*Task goal*: Return all the entries below exactly as they were given.

*Data provided*:
* * *

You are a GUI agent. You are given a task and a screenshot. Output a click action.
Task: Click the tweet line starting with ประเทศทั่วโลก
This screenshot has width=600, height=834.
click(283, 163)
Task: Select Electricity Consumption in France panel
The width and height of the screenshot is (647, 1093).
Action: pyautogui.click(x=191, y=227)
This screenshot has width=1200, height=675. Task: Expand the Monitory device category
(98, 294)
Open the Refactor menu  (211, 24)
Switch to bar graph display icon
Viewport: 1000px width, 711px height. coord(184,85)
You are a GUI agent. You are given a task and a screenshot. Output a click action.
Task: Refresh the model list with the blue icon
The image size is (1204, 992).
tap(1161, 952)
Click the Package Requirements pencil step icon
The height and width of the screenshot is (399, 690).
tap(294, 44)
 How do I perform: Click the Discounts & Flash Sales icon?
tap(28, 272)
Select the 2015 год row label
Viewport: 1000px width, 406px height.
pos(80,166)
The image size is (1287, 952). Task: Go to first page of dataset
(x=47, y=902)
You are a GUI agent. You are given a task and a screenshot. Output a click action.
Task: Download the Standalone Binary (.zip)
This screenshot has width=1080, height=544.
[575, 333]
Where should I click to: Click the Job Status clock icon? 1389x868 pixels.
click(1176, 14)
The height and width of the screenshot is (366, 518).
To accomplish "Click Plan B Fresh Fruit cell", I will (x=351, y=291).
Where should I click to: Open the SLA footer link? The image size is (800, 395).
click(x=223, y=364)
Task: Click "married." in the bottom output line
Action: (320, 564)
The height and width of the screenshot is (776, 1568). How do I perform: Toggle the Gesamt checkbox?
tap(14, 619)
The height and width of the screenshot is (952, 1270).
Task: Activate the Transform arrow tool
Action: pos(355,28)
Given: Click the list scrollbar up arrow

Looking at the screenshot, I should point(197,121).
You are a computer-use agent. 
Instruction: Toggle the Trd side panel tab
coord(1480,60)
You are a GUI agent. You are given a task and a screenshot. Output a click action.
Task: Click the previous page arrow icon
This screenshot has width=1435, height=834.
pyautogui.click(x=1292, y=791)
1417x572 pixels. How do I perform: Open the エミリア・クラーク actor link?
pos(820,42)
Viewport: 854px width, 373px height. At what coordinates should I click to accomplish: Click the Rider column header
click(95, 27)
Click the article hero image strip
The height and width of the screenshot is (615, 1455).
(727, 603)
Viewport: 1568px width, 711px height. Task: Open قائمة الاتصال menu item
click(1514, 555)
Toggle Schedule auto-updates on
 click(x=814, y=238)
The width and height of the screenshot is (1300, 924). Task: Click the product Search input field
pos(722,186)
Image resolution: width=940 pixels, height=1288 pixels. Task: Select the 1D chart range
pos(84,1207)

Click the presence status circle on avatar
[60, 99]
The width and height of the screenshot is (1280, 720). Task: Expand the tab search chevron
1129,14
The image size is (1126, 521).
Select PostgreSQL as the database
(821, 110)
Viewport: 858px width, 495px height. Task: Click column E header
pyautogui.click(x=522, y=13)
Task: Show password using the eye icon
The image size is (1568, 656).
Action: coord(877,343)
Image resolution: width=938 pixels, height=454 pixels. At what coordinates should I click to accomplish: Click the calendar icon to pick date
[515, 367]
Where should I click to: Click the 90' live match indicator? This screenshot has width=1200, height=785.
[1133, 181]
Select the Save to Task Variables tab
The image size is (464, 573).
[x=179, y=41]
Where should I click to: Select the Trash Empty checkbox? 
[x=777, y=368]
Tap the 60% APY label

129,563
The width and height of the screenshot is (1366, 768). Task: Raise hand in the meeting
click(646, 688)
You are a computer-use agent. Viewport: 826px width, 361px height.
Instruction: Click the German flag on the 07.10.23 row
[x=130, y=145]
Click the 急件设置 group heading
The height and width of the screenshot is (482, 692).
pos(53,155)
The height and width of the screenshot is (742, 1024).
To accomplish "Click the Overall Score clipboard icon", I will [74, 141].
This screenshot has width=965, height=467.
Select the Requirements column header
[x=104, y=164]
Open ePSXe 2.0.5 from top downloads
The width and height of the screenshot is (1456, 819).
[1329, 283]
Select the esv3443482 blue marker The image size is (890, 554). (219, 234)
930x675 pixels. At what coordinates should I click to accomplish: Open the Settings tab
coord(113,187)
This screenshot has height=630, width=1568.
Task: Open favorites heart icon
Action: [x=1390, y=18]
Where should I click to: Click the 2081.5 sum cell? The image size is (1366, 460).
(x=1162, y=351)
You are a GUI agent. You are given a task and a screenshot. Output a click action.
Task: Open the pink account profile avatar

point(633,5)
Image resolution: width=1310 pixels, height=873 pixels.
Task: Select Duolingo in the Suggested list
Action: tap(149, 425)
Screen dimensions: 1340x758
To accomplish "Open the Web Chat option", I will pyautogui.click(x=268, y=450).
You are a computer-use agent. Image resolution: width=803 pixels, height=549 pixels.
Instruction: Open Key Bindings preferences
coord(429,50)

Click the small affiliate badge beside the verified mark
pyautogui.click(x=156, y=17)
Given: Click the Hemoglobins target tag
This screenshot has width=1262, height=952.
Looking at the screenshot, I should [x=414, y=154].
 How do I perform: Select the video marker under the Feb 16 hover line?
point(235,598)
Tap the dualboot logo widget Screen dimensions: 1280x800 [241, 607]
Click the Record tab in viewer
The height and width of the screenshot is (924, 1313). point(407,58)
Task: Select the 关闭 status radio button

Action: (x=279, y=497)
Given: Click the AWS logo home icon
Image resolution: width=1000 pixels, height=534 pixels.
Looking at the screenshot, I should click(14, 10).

* * *

*Expected output*:
You are a GUI agent. You are given a task and a screenshot. Output a click action.
Task: Click the tweet line starting with ประเทศทั่วโลก
This screenshot has width=600, height=834.
click(283, 163)
Task: Select Electricity Consumption in France panel
The width and height of the screenshot is (647, 1093).
Action: pyautogui.click(x=191, y=227)
This screenshot has width=1200, height=675. Task: Expand the Monitory device category
(98, 294)
Open the Refactor menu  (211, 24)
Switch to bar graph display icon
Viewport: 1000px width, 711px height. coord(184,85)
You are a GUI agent. You are given a task and a screenshot. Output a click action.
Task: Refresh the model list with the blue icon
The image size is (1204, 992).
tap(1161, 952)
Click the Package Requirements pencil step icon
The height and width of the screenshot is (399, 690).
tap(294, 44)
 How do I perform: Click the Discounts & Flash Sales icon?
tap(28, 272)
Select the 2015 год row label
Viewport: 1000px width, 406px height.
pos(80,166)
The image size is (1287, 952). Task: Go to first page of dataset
(x=47, y=902)
You are a GUI agent. You are given a task and a screenshot. Output a click action.
Task: Download the Standalone Binary (.zip)
This screenshot has width=1080, height=544.
[575, 333]
Where should I click to: Click the Job Status clock icon? 1389x868 pixels.
click(1176, 14)
The height and width of the screenshot is (366, 518).
To accomplish "Click Plan B Fresh Fruit cell", I will (x=351, y=291).
Where should I click to: Open the SLA footer link? The image size is (800, 395).
click(x=223, y=364)
Task: Click "married." in the bottom output line
Action: (320, 564)
The height and width of the screenshot is (776, 1568). How do I perform: Toggle the Gesamt checkbox?
tap(14, 619)
The height and width of the screenshot is (952, 1270).
Task: Activate the Transform arrow tool
Action: pos(355,28)
Given: Click the list scrollbar up arrow

Looking at the screenshot, I should point(197,121).
You are a computer-use agent. 
Instruction: Toggle the Trd side panel tab
coord(1480,60)
You are a GUI agent. You are given a task and a screenshot. Output a click action.
Task: Click the previous page arrow icon
This screenshot has width=1435, height=834.
pyautogui.click(x=1292, y=791)
1417x572 pixels. How do I perform: Open the エミリア・クラーク actor link?
pos(820,42)
Viewport: 854px width, 373px height. At what coordinates should I click to accomplish: Click the Rider column header
click(95, 27)
Click the article hero image strip
The height and width of the screenshot is (615, 1455).
(727, 603)
Viewport: 1568px width, 711px height. Task: Open قائمة الاتصال menu item
click(1514, 555)
Toggle Schedule auto-updates on
 click(x=814, y=238)
The width and height of the screenshot is (1300, 924). Task: Click the product Search input field
pos(722,186)
Image resolution: width=940 pixels, height=1288 pixels. Task: Select the 1D chart range
pos(84,1207)

Click the presence status circle on avatar
[60, 99]
The width and height of the screenshot is (1280, 720). Task: Expand the tab search chevron
1129,14
The image size is (1126, 521).
Select PostgreSQL as the database
(821, 110)
Viewport: 858px width, 495px height. Task: Click column E header
pyautogui.click(x=522, y=13)
Task: Show password using the eye icon
The image size is (1568, 656).
Action: coord(877,343)
Image resolution: width=938 pixels, height=454 pixels. At what coordinates should I click to accomplish: Click the calendar icon to pick date
[515, 367]
Where should I click to: Click the 90' live match indicator? This screenshot has width=1200, height=785.
[1133, 181]
Select the Save to Task Variables tab
The image size is (464, 573).
[x=179, y=41]
Where should I click to: Select the Trash Empty checkbox? 
[x=777, y=368]
Tap the 60% APY label

129,563
The width and height of the screenshot is (1366, 768). Task: Raise hand in the meeting
click(646, 688)
You are a computer-use agent. Viewport: 826px width, 361px height.
Instruction: Click the German flag on the 07.10.23 row
[x=130, y=145]
Click the 急件设置 group heading
The height and width of the screenshot is (482, 692).
pos(53,155)
The height and width of the screenshot is (742, 1024).
To accomplish "Click the Overall Score clipboard icon", I will [74, 141].
This screenshot has width=965, height=467.
Select the Requirements column header
[x=104, y=164]
Open ePSXe 2.0.5 from top downloads
The width and height of the screenshot is (1456, 819).
[1329, 283]
Select the esv3443482 blue marker The image size is (890, 554). (219, 234)
930x675 pixels. At what coordinates should I click to accomplish: Open the Settings tab
coord(113,187)
This screenshot has height=630, width=1568.
Task: Open favorites heart icon
Action: [x=1390, y=18]
Where should I click to: Click the 2081.5 sum cell? The image size is (1366, 460).
(x=1162, y=351)
You are a GUI agent. You are given a task and a screenshot. Output a click action.
Task: Open the pink account profile avatar

point(633,5)
Image resolution: width=1310 pixels, height=873 pixels.
Task: Select Duolingo in the Suggested list
Action: tap(149, 425)
Screen dimensions: 1340x758
To accomplish "Open the Web Chat option", I will pyautogui.click(x=268, y=450).
You are a computer-use agent. Image resolution: width=803 pixels, height=549 pixels.
Instruction: Open Key Bindings preferences
coord(429,50)

Click the small affiliate badge beside the verified mark
pyautogui.click(x=156, y=17)
Given: Click the Hemoglobins target tag
This screenshot has width=1262, height=952.
Looking at the screenshot, I should [x=414, y=154].
 How do I perform: Select the video marker under the Feb 16 hover line?
point(235,598)
Tap the dualboot logo widget Screen dimensions: 1280x800 [241, 607]
Click the Record tab in viewer
The height and width of the screenshot is (924, 1313). point(407,58)
Task: Select the 关闭 status radio button

Action: (x=279, y=497)
Given: Click the AWS logo home icon
Image resolution: width=1000 pixels, height=534 pixels.
Looking at the screenshot, I should click(14, 10).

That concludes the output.